The Harden-Murrumburrah people have spoken and the historic flour mill that sits at the centre of the twin towns in the NSW South West Slopes is set for a colourful overhaul.
Just last month About Regional brought you news of a project which would see the mill join six NSW counterparts as part of the Australian Silo Art Trail, with plans to have a mural painted on the eastern side of the landmark building.
Locals were asked by the Harden Regional Development Corporation (HRDC) to vote on two designs for the mill – one in sepia, the other in full colour.
After a two-week voting period, the winner of the Murrumburrah Mill Painting Project was announced as Painting A (pictured).
The mural, a depiction of the deep history and significance of the mills to the Harden-Murrumburrah community, will be painted by renowned silo artist Heesco.
HRDC CEO Chris Ireland said the more colourful option of the two had taken the vote count by 74 per cent.
“There were just over 500 votes cast in the two week period which is a fantastic response and shows the high level of engagement in the Harden-Murrumburrah community,” Mr Ireland said.
It is anticipated the project will boost the tourism market for Harden-Murrumburrah and will be added to the NSW Silo Art Trail, which dovetails into the Australian Silo Art Trail.
The national trail has been championed by two West Australians, Annette and Eric Green, who in 2018 set out on a journey around Australia and became entranced first with the silo art in their home state.
According to the Greens, the concept of painted silos began in Australia when FORM WA – a non-profit art and cultural organisation – painted the CBH Group grain silos in the wheatbelt town of Northam in WA. In doing so, FORM WA created Australia’s first ever silo trail – The PUBLIC Silo Trail of Western Australia.
“After six months on the road and having visited over 10 silos, in September 2018 we created the Australian Silo Art Trail Facebook page so we could start documenting the silos that we had seen and also help other Australians and possibly international tourists go visit them as well,” they said.
Today the trail spreads across South Australia, Victoria, NSW and Queensland and the Greens continue to advocate for it via their Facebook page and website.
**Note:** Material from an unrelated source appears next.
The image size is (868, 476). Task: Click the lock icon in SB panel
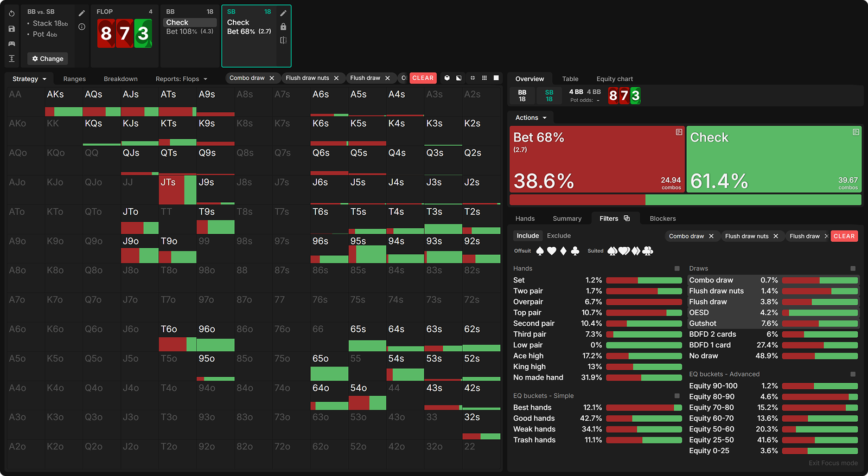pyautogui.click(x=283, y=27)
In NSW the Silo Trail currently stretches more than 2100 kilometres and includes five silo art locations, six water reservoirs and three street art towns.
According to Mr Ireland, the Harden-Murrumburrah project will now move into the development stage and HRDC will work closely with owners Greg and Robyn Medway in hopes the artwork will be completed by the end of the year.
“There is a lot to work through now that we have a direction from the community, but first and foremost is waiting until our artist can safely travel into NSW,” Mr Ireland said.
Heesco Khosnaran, a renowned street artist whose body of work includes nearby Grenfell and Weethalle silos, currently lives in Melbourne.
“COVID-19 restrictions will need to be strictly adhered to as part of the process and we are currently working collaboratively with another local government area in NSW also waiting for restrictions to ease so they can have their silos painted by Heesco,” Mr Ireland said.